Just print them off... take a pencil and blacken the backside of the printout.... Tape the printout down to the board you want to cut.. trace along the black line, transferring the outline to the board... then cutout, round off... and go have some more fun shooting them!

This is a standard type ergo









This one puts the wrist in a more comfortable position for aiming over the corner of the top fork in a butterfly type hold









This one puts the wrist in a more comfortable position while lining up the bands vertically









This one is a more radical angle for side shooting


----------



## The Gopher (Aug 25, 2010)

Thank you sir! they printed off small though, only about 2.75" across the outside of the forks. What should this dimension be and i can just enlarge the copies, thanks again, Dan.


----------



## Dayhiker (Mar 13, 2010)

Enlarge by a factor of 1.389 and they will be about 4 inches outside the forks and 2-1/4 inside.


----------



## joseph_curwen (Feb 8, 2010)

thanks!!


----------



## Dayhiker (Mar 13, 2010)

Thanks, Bill. That radical bottom one is lookin' real fine for gangsta style shooting. That's the one to paint black!









Oh, and may I ask what program you use to draw these nice patterns?


----------



## jmplsnt (Jan 1, 2010)

Even though board cuts aren't really my taste (diehard natural user) I really do like these. One or two of them I am truly taken with.

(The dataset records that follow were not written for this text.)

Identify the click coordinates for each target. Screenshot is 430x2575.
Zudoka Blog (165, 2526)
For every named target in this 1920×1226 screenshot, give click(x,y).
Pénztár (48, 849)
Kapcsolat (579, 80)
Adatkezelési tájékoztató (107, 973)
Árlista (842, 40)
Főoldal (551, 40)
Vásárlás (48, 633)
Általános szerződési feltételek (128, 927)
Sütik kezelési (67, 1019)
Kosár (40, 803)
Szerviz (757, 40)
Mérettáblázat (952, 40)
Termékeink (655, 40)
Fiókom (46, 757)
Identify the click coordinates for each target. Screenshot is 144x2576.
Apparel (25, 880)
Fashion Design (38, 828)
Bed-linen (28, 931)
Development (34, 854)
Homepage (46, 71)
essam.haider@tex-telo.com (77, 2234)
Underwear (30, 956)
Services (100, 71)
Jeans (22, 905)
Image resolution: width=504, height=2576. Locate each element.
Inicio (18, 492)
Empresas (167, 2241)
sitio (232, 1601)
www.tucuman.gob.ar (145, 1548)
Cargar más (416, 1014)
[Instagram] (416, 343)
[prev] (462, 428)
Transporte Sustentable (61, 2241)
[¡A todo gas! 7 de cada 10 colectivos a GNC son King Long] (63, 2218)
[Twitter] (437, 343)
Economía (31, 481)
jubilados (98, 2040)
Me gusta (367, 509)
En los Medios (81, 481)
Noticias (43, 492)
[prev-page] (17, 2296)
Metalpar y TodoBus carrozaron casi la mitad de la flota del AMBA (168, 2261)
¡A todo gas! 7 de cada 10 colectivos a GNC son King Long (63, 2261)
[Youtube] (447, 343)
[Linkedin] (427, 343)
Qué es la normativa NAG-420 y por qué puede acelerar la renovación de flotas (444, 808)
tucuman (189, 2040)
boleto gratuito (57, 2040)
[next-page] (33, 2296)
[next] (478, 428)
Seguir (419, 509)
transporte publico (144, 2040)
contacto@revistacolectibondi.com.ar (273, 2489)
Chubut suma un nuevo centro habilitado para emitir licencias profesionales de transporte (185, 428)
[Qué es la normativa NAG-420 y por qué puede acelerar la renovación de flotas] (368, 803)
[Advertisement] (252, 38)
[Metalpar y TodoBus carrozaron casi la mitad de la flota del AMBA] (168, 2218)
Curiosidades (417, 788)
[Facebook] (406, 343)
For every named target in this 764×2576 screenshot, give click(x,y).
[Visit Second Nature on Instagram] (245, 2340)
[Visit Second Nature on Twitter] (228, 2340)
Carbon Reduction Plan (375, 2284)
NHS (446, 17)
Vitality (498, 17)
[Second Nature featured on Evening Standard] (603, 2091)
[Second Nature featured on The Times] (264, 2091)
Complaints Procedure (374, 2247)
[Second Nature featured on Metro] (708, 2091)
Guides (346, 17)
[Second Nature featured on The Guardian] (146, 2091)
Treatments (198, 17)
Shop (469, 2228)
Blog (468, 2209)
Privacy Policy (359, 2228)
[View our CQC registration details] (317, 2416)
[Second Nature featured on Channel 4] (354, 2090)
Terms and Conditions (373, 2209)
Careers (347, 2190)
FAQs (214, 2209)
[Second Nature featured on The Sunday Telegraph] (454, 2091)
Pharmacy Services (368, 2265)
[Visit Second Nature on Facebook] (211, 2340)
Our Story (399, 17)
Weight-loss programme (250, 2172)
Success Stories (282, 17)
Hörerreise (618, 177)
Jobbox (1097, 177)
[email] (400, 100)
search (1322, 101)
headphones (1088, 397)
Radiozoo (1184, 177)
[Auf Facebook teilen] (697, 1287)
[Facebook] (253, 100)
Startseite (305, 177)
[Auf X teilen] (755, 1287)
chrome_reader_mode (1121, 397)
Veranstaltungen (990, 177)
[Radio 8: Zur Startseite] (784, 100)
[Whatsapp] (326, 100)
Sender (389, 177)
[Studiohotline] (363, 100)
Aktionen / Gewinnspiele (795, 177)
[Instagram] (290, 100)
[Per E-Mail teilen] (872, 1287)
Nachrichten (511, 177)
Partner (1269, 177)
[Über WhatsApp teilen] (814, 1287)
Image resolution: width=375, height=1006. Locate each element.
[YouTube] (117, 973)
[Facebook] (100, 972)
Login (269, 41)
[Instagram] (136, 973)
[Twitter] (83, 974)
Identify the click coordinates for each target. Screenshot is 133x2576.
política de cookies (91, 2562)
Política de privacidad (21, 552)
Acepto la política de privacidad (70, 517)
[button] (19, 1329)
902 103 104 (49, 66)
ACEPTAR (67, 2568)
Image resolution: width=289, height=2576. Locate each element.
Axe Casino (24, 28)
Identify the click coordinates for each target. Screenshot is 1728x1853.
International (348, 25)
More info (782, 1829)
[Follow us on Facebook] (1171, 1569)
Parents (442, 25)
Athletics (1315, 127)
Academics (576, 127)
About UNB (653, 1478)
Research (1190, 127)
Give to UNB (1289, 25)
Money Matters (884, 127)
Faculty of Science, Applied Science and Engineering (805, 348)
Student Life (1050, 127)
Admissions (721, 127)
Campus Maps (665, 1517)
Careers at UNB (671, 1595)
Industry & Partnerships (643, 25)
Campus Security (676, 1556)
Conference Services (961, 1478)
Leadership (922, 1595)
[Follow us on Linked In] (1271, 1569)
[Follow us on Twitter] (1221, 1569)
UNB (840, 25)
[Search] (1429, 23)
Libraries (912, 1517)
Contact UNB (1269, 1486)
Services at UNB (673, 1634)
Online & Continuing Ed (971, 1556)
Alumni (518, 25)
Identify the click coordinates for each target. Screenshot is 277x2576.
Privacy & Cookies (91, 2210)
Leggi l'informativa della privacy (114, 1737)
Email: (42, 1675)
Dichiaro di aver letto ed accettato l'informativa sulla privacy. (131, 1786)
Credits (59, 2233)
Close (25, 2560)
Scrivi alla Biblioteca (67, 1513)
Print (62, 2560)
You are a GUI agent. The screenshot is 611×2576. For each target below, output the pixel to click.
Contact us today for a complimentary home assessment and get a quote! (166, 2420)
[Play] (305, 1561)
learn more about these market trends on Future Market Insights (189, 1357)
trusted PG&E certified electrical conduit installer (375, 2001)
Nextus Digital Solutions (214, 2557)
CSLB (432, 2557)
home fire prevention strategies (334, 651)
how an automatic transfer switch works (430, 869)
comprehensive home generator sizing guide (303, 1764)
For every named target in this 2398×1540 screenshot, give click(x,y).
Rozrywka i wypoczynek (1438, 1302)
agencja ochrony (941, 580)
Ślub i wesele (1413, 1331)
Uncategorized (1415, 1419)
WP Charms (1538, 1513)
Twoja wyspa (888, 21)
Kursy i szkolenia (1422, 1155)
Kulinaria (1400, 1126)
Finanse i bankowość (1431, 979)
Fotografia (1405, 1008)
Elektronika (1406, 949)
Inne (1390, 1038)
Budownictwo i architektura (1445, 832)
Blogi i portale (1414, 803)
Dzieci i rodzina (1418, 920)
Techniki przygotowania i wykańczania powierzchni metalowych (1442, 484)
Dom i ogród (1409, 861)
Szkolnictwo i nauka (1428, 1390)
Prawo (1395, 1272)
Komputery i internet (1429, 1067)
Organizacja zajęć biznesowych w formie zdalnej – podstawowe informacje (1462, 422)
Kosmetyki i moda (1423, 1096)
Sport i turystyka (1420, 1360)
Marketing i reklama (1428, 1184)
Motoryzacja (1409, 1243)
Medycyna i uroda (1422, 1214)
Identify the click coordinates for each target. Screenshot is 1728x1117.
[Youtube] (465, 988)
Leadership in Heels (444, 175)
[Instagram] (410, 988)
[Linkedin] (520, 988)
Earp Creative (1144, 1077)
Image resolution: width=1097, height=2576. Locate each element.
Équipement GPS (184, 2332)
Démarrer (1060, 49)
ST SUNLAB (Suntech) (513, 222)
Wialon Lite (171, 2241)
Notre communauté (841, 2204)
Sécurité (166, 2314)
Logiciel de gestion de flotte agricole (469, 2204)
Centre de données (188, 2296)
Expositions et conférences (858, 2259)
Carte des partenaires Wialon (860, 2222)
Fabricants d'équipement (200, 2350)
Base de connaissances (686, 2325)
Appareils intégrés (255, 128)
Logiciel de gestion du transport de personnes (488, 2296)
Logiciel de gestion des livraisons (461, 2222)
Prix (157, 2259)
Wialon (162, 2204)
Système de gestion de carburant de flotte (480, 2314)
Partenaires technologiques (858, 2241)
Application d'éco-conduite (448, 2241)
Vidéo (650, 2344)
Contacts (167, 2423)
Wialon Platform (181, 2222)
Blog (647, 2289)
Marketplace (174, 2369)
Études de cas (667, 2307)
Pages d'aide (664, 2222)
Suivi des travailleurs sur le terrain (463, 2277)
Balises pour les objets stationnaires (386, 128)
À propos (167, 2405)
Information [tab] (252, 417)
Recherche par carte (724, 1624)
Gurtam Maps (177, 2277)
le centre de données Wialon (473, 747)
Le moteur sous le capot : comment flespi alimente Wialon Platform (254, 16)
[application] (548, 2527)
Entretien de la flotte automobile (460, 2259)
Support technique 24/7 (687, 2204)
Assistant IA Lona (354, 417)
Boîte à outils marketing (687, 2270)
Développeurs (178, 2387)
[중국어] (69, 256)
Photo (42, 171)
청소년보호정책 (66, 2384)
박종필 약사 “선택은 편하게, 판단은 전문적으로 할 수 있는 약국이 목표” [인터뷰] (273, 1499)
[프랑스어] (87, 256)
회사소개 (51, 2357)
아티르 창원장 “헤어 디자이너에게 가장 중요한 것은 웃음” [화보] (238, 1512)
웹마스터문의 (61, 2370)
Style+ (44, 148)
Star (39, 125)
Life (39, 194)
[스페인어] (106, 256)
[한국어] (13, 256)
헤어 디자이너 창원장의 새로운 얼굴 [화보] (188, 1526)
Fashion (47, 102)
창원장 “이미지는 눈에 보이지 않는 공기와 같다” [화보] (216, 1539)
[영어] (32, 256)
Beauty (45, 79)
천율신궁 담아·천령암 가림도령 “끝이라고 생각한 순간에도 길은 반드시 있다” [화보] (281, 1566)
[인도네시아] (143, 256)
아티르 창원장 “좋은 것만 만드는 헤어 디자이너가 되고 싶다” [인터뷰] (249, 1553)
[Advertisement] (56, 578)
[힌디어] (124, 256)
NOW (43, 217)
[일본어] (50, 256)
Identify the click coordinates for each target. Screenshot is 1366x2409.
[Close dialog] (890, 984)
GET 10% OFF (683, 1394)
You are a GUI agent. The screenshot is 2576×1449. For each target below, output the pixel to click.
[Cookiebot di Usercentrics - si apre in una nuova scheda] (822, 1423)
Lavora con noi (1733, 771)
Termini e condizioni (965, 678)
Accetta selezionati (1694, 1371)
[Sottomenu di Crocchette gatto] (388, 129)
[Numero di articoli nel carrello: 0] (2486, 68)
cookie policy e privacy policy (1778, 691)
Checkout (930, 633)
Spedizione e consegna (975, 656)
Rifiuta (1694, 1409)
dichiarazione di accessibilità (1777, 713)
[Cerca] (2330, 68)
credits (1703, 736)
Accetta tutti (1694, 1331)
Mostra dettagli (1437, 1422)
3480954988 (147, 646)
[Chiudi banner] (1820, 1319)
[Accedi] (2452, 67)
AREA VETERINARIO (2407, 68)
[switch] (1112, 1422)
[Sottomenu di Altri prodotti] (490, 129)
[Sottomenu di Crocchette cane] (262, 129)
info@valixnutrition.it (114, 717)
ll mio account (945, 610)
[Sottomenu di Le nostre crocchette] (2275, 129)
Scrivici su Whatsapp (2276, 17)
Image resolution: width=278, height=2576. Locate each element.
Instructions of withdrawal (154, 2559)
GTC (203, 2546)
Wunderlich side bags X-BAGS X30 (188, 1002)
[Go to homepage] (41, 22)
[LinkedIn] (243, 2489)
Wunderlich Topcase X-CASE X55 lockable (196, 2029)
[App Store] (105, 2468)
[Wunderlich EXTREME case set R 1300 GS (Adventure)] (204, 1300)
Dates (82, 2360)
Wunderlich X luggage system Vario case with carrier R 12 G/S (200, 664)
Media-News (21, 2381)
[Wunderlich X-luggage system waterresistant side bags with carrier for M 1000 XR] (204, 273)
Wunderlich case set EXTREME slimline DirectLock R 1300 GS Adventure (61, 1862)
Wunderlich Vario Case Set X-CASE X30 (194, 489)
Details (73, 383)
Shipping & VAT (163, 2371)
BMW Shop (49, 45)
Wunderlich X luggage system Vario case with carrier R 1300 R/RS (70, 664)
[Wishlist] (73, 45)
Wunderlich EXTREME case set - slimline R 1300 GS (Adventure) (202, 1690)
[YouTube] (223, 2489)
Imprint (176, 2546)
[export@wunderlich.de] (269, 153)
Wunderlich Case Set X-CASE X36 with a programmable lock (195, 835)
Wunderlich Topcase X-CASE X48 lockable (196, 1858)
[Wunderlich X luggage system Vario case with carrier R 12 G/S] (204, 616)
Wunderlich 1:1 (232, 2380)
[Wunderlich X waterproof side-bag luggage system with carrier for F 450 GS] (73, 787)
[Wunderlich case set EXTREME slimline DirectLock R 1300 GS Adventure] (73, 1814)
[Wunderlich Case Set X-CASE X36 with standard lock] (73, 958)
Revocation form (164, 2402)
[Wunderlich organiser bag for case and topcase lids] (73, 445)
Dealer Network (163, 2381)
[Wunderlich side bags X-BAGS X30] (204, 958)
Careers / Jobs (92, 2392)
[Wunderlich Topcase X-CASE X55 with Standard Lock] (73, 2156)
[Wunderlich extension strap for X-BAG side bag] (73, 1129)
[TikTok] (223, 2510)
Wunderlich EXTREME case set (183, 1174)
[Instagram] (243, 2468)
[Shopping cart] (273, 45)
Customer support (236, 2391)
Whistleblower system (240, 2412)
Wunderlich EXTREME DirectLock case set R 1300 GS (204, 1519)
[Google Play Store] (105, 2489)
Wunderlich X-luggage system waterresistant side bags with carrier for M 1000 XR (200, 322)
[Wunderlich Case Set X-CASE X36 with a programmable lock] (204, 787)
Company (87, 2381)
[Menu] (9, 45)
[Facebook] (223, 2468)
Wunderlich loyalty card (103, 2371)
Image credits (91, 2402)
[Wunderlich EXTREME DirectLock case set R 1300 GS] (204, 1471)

I also am taken with your willingness to share what seem to be some pretty solid designs. Two thumbs up to you Bill Hays!


----------



## Dayhiker (Mar 13, 2010)

Bill Hays is new to this forum and extraordinarily creative. I think he is going to become another ZDP-189


----------



## Bill Hays (Aug 9, 2010)

Thanks a lot guys... it's not about me, it's about the expansion of our little hobby. If I can come up with a few interesting ideas I'm more than willing to share as I don't really have any desire to get into the slingshot selling area... to much work for to little money!


----------



## Bill Hays (Aug 9, 2010)

Dayhiker said:


> Thanks, Bill. That radical bottom one is lookin' real fine for gangsta style shooting. That's the one to paint black!
> 
> 
> 
> ...


I keep notebooks around all the time to put down drawings and other ideas for all sorts of things, I've got probably 200 full ones stored away in bins... but when I need to put something online I use the JASC Paintshop Pro program... super easy and intuitive to use.


----------



## Dayhiker (Mar 13, 2010)

Hey Bill. . . the program? l really don't know where to get it. Sounds like a Macintosh thing. I use MS. Can you hook me up?


----------



## Bill Hays (Aug 9, 2010)

You can get it for less than $20 from: http://www.amazon.com/gp/offer-listing/B0019LTWOE/ref=dp_olp_used?ie=UTF8&condition=used

Or you can get it off eBay for less sometimes.

I've used it for about 12 or 13 years... and older version, but it still does everything I need to do.

Edited to add: there's a website that says it has the older versions... for free? check here: http://www.oldversion.com/Paint_Shop_Pro.html
look towards the bottom of the page...


----------



## Dayhiker (Mar 13, 2010)

Thanks, Bill I downloaded it and will try it.


----------



## The Gopher (Aug 25, 2010)

Thanks a million Bill!


----------



## Paul (Jun 15, 2010)

I've boardcut #2 and #4. Great stuff.
Thanks Bill.


----------